Provided information Start Marker
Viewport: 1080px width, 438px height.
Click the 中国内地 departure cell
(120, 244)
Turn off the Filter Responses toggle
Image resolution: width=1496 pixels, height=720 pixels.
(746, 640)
Provided information End Marker
Exercise requirements —
Repeat the records above in full, character for character.

Response for this exercise —
Viewport: 1080px width, 438px height.
Click the 中国内地 departure cell
(120, 244)
Turn off the Filter Responses toggle
Image resolution: width=1496 pixels, height=720 pixels.
(746, 640)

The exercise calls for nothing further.